Climate change tipping points are reached when certain effects of global warming, such as the irreversible loss of ice sheets or forests, become uncontrollable. In the past, significant heating of 5 degrees Celsius was assumed to be required to reach tipping thresholds, but new research reveals that this could happen at temperatures between 1 and 2 degrees Celsius.

With Greenhouse Gases (GHG) still on the rise, it is increasingly likely that we could be heading towards lasting and irreversible changes in terms of climate on the planetary scale.

According to a dire warning from experts, the globe may have already crossed a series of climatic tipping points.

A concrete tipping point: The risk of an AMOC dysregulation

A new study released on the 5th of August 2021 has found that currents known as the Atlantic meridional overturning circulation (AMOC) showed “an almost total loss of stability over the previous century,”.

The AMOC (Atlantic meridional overturning circulation) is the Atlantic Ocean's zonally integrated component of surface and deep currents. The ocean currents circulation is characterized by a northward flow of warm, salty water in the top layers of the Atlantic and a southbound movement of colder, deep waters.

A dysregulation of the AMOC would have devastating global effects, potentially interrupting the rains that billions of people rely on for food in India, South America, and West Africa; intensifying storms and decreasing temperatures in Europe; and raising sea levels off the east coast of North America. It would also potentially severely impact countries beyond the Atlantic already vulnerable to heavy storms and sea rising such as Indonesia and other countries in Oceania. It would also have important implications for marine ecosystems as nutrient-rich water from the arctic won't be brought up to swallower depths thus fuelling trophic links.

• **Directions**
A) In the climate tipping points text, rewrite the part starting at "A dysregulation of" and ending at "fuelling trophic links.", substituting "severe" for "devastating".
B) Decide whether each statement agrees with the climate tipping points text, answering yes or no and quoting the words that settle it: (i) The new study on the AMOC was released on the 5th of August 2021. (ii) Reaching tipping thresholds was once assumed to require heating of 3 degrees Celsius. (iii) In the AMOC, warm, salty water moves southward in the top layers of the Atlantic.
C) Translate this sentence from the climate tipping points text into Spanish: "According to a dire warning from experts, the globe may have already crossed a series of climatic tipping points."

• **Listed records**
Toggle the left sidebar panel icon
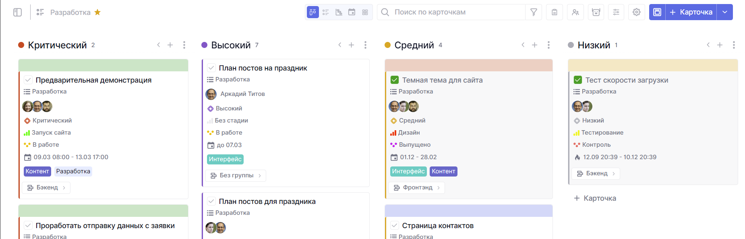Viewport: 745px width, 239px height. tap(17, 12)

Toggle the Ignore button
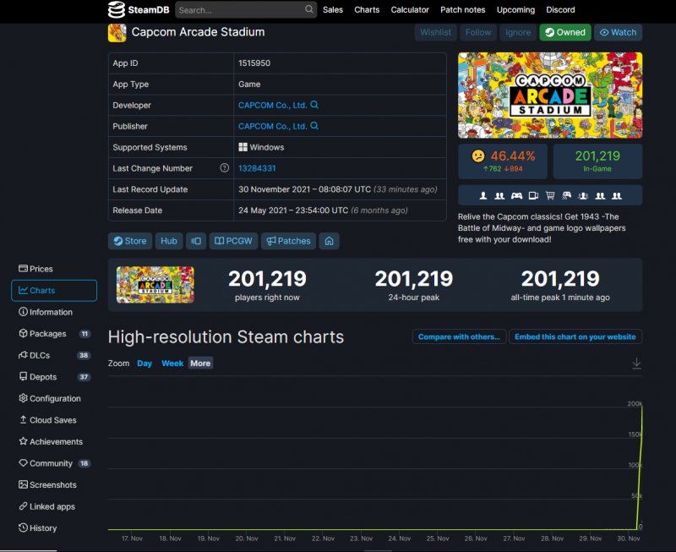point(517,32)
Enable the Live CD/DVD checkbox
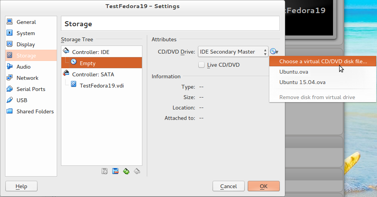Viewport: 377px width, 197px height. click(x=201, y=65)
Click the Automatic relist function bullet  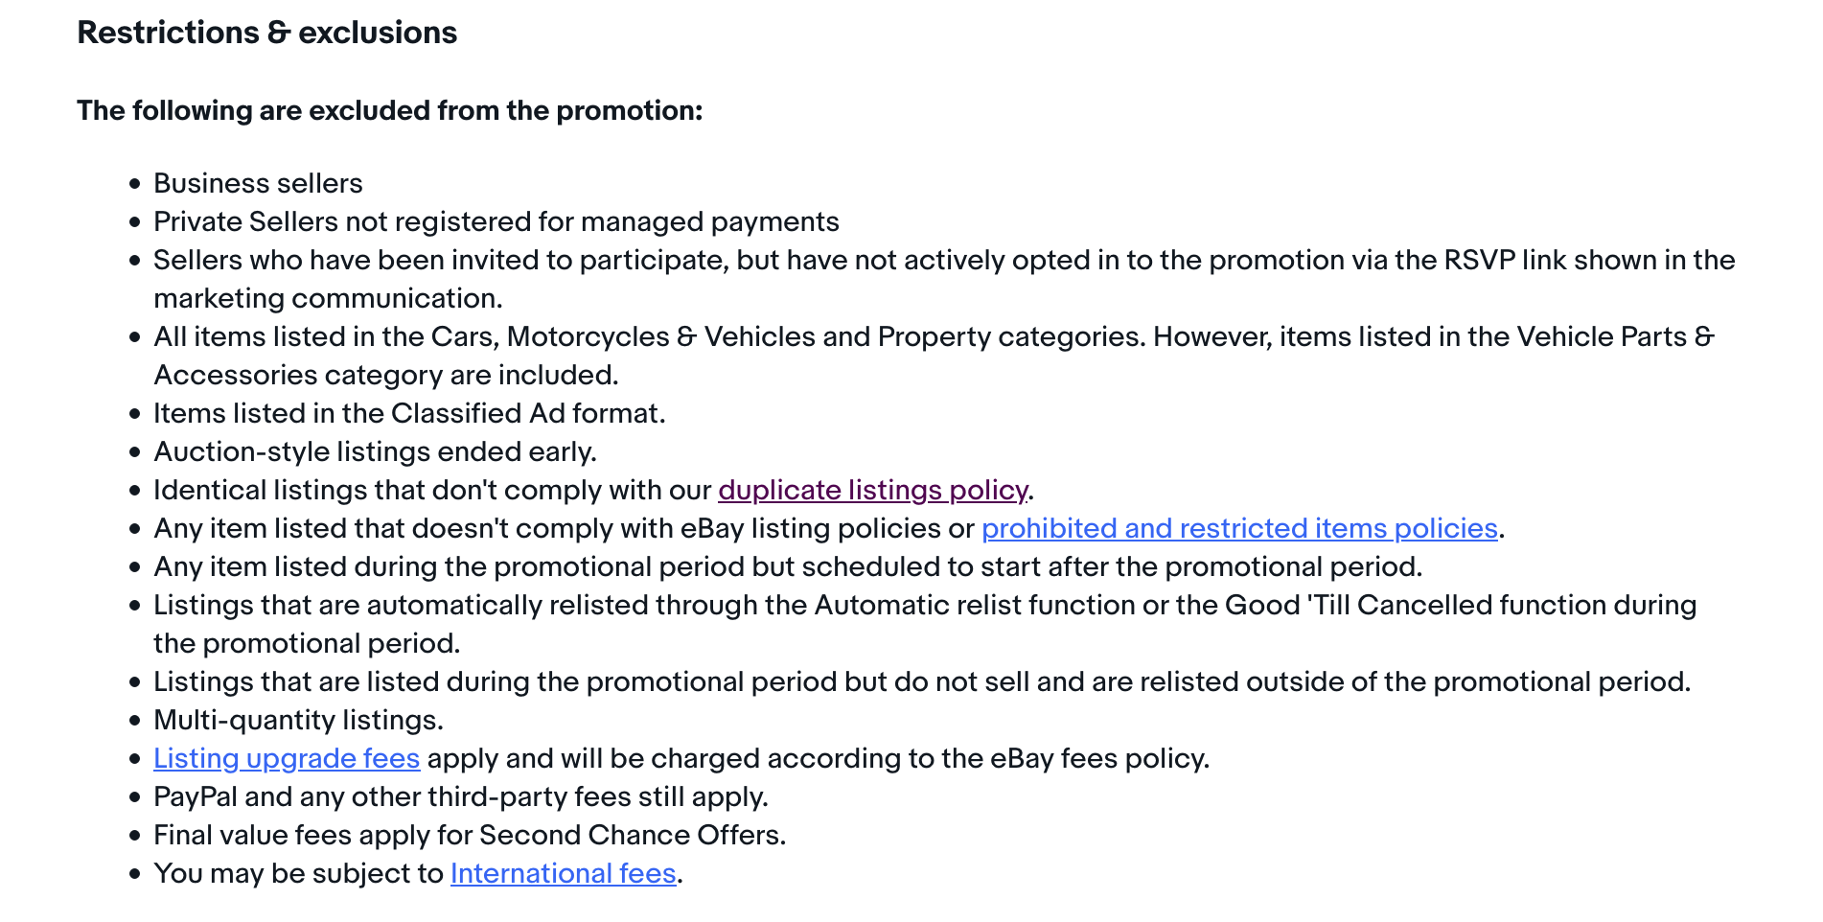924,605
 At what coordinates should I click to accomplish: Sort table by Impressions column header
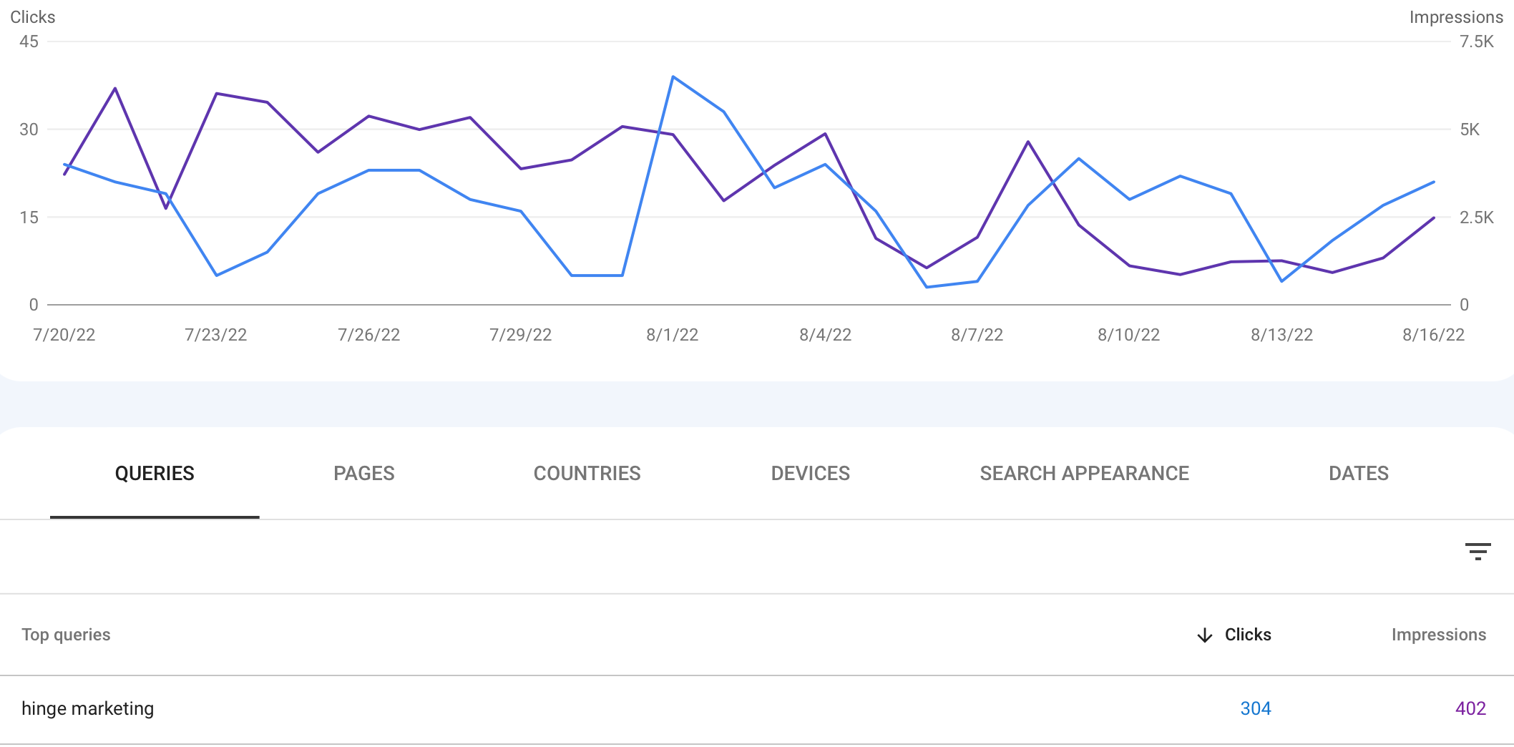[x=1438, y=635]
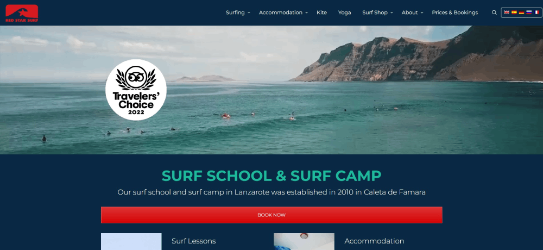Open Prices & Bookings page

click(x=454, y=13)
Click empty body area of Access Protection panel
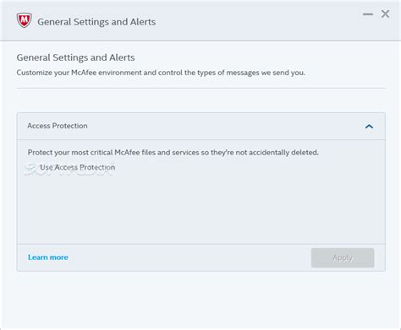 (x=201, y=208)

• **Solutions for each task**
A)
A dysregulation of the AMOC would have severe global effects, potentially interrupting the rains that billions of people rely on for food in India, South America, and West Africa; intensifying storms and decreasing temperatures in Europe; and raising sea levels off the east coast of North America. It would also potentially severely impact countries beyond the Atlantic already vulnerable to heavy storms and sea rising such as Indonesia and other countries in Oceania. It would also have important implications for marine ecosystems as nutrient-rich water from the arctic won't be brought up to swallower depths thus fuelling trophic links.

B)
(i) Yes: "A new study released on the 5th of August 2021"
(ii) No: "significant heating of 5 degrees Celsius was assumed to be required to reach tipping thresholds"
(iii) No: "a northward flow of warm, salty water in the top layers of the Atlantic"

C) Según una grave advertencia de los expertos, es posible que el planeta ya haya cruzado una serie de puntos de inflexión climáticos.